Step 5: Improve (optional)

步骤5：优化规则（可选）

If the user says "improve", "fix", or passed

--improve

Tell the user: "Starting mutation loop (dry-run) — this iteratively generates wording fixes for failing rules and A/B tests them. Each iteration takes 1-2 minutes."

IMPORTANT: Do NOT capture output — run via the Bash tool so the user sees iteration progress in real time:

bash

[SKILL_DIR]/scripts/mutate-loop.py \
  --target [TARGET_FILE] \
  --scenarios-file /tmp/eval-agent-md-<repo>-scenarios.yaml \
  --max-iterations 3 \
  --runs 3 \
  --model sonnet

This is always dry-run by default. Show the user each suggested mutation and ask before applying.

如果用户说“改进”、“修复”或传入了

--improve

参数：

告知用户："开始迭代优化循环（试运行）——该流程会反复生成未通过规则的措辞优化方案，并进行A/B测试。每次迭代耗时1-2分钟。"

重要提示：切勿捕获输出——通过Bash工具运行，以便用户实时查看迭代进度：

bash

[SKILL_DIR]/scripts/mutate-loop.py \
  --target [TARGET_FILE] \
  --scenarios-file /tmp/eval-agent-md-<repo>-scenarios.yaml \
  --max-iterations 3 \
  --runs 3 \
  --model sonnet

默认情况下始终为试运行模式。
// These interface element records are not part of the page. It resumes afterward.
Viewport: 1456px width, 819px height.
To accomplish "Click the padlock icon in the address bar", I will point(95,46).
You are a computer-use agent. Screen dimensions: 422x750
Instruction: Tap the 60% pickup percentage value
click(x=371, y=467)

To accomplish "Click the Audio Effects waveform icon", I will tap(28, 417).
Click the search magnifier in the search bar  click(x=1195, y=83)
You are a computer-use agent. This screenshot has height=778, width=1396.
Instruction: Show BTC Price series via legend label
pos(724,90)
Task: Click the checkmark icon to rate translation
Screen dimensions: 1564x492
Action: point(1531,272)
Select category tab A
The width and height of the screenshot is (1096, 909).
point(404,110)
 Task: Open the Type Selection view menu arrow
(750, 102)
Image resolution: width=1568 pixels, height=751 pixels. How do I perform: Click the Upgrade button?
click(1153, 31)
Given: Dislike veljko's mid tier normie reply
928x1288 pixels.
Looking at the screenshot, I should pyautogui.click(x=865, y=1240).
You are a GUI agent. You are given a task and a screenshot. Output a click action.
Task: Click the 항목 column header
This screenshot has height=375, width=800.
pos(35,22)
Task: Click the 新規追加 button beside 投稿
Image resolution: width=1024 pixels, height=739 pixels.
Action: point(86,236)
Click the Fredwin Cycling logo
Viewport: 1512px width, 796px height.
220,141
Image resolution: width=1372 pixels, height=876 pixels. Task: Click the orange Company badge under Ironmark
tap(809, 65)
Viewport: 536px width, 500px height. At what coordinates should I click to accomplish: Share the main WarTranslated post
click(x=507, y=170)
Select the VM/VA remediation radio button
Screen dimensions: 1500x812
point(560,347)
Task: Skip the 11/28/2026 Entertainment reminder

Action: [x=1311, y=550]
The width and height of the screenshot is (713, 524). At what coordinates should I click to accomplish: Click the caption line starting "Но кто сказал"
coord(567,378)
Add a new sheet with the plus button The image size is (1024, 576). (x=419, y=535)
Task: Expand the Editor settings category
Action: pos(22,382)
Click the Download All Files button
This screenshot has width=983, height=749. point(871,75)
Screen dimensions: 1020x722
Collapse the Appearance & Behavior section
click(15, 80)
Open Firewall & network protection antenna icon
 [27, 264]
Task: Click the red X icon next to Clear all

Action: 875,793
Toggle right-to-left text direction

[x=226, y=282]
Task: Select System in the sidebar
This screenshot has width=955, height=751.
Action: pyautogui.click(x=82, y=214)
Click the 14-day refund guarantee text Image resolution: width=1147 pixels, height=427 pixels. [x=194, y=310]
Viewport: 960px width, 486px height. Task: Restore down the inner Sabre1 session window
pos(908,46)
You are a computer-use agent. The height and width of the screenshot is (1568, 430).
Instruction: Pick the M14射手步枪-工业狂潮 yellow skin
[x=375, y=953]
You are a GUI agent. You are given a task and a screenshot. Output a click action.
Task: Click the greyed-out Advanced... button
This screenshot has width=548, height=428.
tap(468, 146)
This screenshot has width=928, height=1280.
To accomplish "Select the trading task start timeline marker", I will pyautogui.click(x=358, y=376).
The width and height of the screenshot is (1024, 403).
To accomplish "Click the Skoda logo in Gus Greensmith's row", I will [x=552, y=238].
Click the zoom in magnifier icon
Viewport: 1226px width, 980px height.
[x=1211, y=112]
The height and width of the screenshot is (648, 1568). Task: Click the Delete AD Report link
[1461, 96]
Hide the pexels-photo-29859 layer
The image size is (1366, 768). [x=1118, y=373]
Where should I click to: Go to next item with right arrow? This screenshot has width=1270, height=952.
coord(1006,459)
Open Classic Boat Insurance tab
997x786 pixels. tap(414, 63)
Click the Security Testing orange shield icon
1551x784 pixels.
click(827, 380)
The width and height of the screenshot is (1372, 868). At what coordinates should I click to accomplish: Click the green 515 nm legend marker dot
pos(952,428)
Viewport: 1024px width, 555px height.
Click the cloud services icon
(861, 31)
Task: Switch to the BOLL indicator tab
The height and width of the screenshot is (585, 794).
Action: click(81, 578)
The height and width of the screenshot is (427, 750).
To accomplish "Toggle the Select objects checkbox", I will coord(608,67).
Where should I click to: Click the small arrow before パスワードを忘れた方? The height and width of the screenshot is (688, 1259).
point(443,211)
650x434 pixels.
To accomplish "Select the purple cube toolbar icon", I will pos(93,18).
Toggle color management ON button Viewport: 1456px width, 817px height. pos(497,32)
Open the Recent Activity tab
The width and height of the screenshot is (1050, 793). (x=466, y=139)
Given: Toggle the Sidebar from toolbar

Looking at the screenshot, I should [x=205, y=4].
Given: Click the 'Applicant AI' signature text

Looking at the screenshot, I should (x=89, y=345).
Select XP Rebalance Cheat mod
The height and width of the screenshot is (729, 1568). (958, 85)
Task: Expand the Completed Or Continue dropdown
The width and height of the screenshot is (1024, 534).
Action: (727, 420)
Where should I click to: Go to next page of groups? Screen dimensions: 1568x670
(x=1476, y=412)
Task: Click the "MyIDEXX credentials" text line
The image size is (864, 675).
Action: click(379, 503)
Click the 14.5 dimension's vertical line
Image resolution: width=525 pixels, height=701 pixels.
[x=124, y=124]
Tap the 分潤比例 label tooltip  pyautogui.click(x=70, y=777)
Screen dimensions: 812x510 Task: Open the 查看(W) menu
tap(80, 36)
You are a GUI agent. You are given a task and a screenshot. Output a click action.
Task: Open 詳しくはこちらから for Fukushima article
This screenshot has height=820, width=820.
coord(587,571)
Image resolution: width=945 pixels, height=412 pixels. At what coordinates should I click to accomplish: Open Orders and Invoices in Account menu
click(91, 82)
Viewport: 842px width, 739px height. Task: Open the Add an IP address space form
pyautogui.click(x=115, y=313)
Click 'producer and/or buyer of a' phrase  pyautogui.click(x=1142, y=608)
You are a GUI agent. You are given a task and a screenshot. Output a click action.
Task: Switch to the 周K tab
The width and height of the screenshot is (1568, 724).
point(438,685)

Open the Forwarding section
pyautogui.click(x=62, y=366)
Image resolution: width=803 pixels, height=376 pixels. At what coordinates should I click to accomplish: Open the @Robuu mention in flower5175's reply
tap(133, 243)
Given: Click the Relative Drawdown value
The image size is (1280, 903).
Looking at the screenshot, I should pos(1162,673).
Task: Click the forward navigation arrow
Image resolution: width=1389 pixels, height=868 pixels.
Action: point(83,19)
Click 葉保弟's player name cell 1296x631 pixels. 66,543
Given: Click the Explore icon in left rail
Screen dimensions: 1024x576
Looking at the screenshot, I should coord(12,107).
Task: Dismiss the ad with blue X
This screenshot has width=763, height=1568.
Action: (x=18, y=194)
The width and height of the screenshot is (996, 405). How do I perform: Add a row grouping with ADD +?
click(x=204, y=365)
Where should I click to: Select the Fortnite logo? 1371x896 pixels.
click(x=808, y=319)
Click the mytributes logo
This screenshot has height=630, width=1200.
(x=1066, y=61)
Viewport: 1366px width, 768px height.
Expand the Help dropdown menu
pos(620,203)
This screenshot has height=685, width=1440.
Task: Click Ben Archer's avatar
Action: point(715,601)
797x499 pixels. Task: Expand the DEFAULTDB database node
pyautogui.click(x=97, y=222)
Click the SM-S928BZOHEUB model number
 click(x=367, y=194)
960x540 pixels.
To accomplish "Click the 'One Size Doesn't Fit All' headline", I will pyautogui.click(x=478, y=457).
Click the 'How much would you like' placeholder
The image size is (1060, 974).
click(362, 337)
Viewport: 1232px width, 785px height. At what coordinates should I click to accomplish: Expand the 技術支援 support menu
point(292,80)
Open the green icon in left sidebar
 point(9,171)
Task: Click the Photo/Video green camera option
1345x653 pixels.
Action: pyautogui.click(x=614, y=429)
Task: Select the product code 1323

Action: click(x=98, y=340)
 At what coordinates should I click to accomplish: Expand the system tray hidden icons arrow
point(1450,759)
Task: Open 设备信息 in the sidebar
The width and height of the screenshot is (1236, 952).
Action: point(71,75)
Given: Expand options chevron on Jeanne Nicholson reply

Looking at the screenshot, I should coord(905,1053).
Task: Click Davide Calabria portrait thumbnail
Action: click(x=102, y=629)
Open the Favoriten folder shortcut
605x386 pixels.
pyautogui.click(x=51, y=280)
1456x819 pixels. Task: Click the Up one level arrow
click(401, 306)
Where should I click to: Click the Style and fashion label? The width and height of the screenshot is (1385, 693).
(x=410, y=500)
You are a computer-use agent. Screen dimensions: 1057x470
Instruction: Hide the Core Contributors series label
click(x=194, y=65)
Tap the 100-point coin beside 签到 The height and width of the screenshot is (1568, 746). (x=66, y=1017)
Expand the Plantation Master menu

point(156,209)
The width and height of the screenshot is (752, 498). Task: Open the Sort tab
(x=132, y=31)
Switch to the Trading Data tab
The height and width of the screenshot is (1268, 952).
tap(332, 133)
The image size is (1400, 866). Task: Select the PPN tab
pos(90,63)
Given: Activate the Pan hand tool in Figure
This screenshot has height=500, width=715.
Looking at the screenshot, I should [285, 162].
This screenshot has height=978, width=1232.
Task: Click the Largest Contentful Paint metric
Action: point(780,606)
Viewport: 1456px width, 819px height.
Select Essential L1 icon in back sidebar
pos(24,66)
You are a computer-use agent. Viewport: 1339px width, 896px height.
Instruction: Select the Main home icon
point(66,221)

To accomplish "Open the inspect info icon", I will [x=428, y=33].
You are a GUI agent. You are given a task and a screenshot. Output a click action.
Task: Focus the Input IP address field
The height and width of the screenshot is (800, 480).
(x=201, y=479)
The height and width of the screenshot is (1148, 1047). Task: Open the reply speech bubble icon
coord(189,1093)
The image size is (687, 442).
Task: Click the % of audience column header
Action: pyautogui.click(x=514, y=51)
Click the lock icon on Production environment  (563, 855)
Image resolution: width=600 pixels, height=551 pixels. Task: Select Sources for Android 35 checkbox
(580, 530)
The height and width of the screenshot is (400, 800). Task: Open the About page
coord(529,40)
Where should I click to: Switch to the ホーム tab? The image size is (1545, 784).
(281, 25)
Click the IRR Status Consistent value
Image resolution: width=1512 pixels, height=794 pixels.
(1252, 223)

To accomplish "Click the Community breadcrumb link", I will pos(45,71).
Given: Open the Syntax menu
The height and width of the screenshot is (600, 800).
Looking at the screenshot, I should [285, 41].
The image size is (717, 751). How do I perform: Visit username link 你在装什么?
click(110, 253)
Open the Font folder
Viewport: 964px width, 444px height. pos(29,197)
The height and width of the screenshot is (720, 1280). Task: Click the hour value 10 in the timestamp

向用户展示每个建议的优化方案，获得确认后再应用。

Arguments

参数解析

Parse the user's

/eval-agent-md

invocation for these optional arguments:

```
[path]
```
— target file (positional, e.g.,
```
/eval-agent-md ./CLAUDE.md
```
)
```
--improve
```
— run mutation loop after testing
```
--runs N
```
— runs per scenario (default: 1)
```
--model MODEL
```
— model for test subject (default: sonnet)
```
--compare-models
```
— cross-model comparison (haiku/sonnet/opus)
```
--agent
```
— hint that the target is an agent definition file (adjusts generation style)

解析用户调用

/eval-agent-md

时的可选参数：

```
[path]
```
— 目标文件（位置参数，例如
```
/eval-agent-md ./CLAUDE.md
```
）
```
--improve
```
— 测试完成后运行迭代优化循环
```
--runs N
```
— 每个场景的运行次数（默认值：1）
```
--model MODEL
```
— 测试主体使用的模型（默认值：sonnet）
```
--compare-models
```
— 跨模型对比测试（haiku/sonnet/opus）
```
--agent
```
— 提示目标文件为Agent定义文件（调整场景生成风格）

Examples

示例

Positive Trigger

触发示例

User: "Run compliance tests against my CLAUDE.md to check if all rules are being followed."

Expected behavior: Use

eval-agent-md

workflow — locate the CLAUDE.md, generate test scenarios, run behavioral tests, and report compliance results.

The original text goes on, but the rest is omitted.